8.1 EXCEPT FOR INDEMNIFICATION OBLIGATIONS, BREACHES OF CONFIDENTIALITY, INTENTIONAL MISCONDUCT OR GROSS NEGLIGENCE, TO THE EXTENT PERMITTED BY LAW, INFOMEDIA’S LIABILITY FOR ALL CLAIMS DURING THE TERM SHALL NOT EXCEED IN AGGREGATE AN AMOUNT EQUAL TO THE MONTHLY SOFTWARE AND/OR SERVICE FEES PAID BY THE DEALER FOR THE MONTH IN WHICH THE DEFECT OR BREACH OCCURRED.

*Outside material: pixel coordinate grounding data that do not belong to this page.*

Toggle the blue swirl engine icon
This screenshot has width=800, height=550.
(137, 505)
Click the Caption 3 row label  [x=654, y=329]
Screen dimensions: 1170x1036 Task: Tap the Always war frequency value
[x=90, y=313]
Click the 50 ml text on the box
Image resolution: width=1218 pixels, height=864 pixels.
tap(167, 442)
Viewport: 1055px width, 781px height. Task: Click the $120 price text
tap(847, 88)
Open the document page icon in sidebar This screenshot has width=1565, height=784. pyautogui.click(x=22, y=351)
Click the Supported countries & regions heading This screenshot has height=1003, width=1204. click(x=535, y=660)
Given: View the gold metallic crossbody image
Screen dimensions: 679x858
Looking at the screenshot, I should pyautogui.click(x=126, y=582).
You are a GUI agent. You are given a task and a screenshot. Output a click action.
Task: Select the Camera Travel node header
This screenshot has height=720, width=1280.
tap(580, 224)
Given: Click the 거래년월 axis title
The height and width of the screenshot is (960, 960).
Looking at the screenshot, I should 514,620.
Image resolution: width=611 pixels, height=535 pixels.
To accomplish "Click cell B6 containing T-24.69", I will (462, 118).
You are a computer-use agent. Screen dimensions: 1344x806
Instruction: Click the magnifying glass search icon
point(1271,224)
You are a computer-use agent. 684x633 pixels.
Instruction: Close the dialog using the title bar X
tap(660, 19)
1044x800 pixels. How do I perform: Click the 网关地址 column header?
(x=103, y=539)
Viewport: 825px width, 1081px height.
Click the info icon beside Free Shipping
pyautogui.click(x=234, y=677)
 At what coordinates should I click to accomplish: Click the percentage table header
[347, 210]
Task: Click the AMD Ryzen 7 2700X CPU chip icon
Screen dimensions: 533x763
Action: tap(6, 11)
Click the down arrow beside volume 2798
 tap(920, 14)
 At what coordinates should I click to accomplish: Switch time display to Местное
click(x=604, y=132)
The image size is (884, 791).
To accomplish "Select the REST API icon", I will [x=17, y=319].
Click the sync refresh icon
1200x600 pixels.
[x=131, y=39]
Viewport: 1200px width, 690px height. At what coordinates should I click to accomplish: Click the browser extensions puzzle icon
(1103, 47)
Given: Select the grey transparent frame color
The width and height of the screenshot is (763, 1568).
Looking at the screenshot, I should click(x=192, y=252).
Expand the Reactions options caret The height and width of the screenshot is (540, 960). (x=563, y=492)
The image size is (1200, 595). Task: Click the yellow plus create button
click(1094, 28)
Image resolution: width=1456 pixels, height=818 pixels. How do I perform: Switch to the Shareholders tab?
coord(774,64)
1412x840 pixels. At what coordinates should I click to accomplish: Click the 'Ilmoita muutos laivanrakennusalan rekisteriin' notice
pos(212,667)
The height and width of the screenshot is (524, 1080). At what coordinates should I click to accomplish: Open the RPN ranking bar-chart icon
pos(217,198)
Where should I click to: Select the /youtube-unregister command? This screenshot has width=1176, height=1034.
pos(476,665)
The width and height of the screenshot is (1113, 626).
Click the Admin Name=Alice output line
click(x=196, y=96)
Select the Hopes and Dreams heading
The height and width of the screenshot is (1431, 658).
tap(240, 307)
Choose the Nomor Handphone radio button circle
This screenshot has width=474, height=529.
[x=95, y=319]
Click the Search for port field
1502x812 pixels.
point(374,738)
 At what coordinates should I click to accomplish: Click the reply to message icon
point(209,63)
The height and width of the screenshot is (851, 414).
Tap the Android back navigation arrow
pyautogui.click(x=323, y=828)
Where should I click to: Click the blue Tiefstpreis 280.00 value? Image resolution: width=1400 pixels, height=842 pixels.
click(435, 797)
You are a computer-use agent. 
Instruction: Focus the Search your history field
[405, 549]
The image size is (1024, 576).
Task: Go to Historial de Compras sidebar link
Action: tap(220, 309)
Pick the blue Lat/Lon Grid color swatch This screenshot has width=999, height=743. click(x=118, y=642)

8.2 IN NO EVENT SHALL INFOMEDIA, ITS OFFICERS, DIRECTORS, EMPLOYEES, AGENTS, CONSULTANTS, AFFILIATES, SUBCONTRACTORS OR LICENSORS BE LIABLE FOR ANY INDIRECT, SPECIAL, INCIDENTAL, PUNITIVE OR CONSEQUENTIAL DAMAGES (INCLUDING LOSS OF PROFITS, REVENUE OR DATA) REGARDLESS OF THE FORM OF ACTION, WHETHER IN CONTRACT, TORT, STRICT LIABILITY OR OTHERWISE ARISING OUT OF THE PERFORMANCE OF THE SERVICES, EVEN IF INFOMEDIA HAS BEEN ADVISED OF THE POSSIBILITY OF SUCH DAMAGES.

9. DATA PROTECTION

In order to provide services to the Dealer and Subscribers under this Agreement and in using the Software, Infomedia may be required to collect and use person identifiable information (PII) in accordance with the Infomedia Privacy Policy. The Dealer and each Subscriber warrants that if they enter or provide any PII of a third party when using the Software, that they have obtained the consent of that third party to do so.

10. GENERAL

10.1 This Agreement, together with the EULA, forms the entire agreement between the parties.

10.2 This Agreement is governed by the laws of NSW Australia.

10.3 The Dealer may not assign, novate or transfer this Agreement without the prior written consent of Infomedia and then only if it the incoming party agrees in writing to the terms and conditions of this Agreement in a manner acceptable to Infomedia.

10.4 Each party warrants that they enter into this contract freely and without relying on any verbal or documentary representations other than as recorded in the agreements between the parties.

10.5 This agreement may only be varied in writing between the parties and subject to the signature of an authorized representative of each.

10.6 Each party bears its own costs in entering into this agreement.

10.7 Each party will comply with any export control laws in its use of the Software under this Agreement.